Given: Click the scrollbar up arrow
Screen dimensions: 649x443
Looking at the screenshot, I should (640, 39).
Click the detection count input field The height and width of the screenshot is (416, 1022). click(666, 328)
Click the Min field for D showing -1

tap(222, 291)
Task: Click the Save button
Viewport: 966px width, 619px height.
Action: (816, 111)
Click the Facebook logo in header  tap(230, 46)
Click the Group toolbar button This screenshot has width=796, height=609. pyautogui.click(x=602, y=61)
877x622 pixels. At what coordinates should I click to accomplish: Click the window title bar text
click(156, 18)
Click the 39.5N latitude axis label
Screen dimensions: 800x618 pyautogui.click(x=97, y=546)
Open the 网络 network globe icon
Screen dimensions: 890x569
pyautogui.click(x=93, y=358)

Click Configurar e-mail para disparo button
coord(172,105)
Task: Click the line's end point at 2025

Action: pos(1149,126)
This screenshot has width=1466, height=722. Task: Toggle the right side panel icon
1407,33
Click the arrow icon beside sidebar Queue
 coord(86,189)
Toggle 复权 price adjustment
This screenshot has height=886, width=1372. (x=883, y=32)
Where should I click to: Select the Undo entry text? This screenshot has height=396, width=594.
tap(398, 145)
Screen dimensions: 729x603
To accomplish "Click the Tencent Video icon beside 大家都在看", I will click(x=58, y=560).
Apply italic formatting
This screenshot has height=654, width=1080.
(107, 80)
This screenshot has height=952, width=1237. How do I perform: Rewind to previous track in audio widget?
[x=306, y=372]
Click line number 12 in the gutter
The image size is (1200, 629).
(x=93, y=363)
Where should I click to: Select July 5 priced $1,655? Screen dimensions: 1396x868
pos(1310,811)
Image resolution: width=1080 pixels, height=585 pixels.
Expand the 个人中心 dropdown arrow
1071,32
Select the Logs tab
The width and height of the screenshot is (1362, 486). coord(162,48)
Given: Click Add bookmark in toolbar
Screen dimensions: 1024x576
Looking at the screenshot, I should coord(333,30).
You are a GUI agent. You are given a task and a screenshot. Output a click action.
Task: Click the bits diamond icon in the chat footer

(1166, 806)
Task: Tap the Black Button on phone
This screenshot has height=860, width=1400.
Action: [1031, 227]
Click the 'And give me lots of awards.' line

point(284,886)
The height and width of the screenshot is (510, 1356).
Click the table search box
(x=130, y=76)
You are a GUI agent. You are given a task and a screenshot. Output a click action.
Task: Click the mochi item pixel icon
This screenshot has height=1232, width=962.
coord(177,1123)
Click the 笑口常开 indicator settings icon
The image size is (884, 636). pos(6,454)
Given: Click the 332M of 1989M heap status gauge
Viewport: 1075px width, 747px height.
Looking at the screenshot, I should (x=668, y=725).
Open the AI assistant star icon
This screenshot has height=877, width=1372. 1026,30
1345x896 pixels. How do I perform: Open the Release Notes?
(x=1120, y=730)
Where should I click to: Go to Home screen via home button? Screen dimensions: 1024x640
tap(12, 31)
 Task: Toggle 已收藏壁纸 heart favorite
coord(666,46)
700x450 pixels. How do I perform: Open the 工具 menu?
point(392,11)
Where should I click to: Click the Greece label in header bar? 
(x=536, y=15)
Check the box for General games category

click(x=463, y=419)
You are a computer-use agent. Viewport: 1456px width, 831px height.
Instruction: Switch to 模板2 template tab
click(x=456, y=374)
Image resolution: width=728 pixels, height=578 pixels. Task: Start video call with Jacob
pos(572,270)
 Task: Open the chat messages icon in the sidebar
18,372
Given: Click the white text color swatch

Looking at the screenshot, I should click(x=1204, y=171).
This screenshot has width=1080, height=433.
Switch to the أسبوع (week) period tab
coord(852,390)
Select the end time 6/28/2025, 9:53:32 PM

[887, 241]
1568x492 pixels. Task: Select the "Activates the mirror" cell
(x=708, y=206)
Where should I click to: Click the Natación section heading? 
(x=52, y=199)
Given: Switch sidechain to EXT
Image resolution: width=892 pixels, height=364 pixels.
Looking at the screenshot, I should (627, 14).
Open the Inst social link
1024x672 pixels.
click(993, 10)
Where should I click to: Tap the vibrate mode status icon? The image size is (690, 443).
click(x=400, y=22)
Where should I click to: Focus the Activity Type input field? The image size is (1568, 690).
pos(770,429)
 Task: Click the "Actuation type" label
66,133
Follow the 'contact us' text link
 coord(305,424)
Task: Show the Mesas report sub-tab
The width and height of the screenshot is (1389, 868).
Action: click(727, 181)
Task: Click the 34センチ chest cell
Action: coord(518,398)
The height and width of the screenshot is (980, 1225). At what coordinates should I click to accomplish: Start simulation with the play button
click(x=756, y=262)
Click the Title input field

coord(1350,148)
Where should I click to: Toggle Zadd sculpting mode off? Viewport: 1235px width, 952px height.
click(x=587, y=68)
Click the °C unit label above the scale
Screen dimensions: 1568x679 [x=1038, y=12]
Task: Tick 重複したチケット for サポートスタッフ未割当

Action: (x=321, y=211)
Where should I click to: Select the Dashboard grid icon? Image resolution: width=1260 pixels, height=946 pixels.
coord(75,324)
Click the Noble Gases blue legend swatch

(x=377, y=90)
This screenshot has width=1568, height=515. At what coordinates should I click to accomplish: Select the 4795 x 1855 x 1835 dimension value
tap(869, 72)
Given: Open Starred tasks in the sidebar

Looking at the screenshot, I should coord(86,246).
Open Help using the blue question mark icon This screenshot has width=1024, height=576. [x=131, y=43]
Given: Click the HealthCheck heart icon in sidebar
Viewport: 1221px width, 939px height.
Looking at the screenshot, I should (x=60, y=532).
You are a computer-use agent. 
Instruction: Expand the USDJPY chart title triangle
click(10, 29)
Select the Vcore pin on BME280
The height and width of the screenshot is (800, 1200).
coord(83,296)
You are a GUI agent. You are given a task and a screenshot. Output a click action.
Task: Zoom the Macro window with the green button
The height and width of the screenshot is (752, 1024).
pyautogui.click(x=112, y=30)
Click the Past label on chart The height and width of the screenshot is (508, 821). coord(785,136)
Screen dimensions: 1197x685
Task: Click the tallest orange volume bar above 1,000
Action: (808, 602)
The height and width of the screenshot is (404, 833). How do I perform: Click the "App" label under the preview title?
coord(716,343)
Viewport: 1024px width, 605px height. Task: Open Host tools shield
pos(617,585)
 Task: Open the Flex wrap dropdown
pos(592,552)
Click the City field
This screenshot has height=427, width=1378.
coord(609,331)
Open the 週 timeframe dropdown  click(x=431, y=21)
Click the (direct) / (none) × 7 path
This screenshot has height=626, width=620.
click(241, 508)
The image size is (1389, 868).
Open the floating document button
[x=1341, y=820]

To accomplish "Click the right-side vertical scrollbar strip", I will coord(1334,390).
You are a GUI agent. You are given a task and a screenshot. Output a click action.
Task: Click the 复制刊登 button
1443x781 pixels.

---------------

- [SHORT TASK]:
List every line of the listing above that contains the word "coordinates", counting only matches with the same uppercase and lowercase letters.

- [SOLUTION]:
877x622 pixels. At what coordinates should I click to accomplish: Click the window title bar text
The height and width of the screenshot is (980, 1225). At what coordinates should I click to accomplish: Start simulation with the play button
This screenshot has width=1568, height=515. At what coordinates should I click to accomplish: Select the 4795 x 1855 x 1835 dimension value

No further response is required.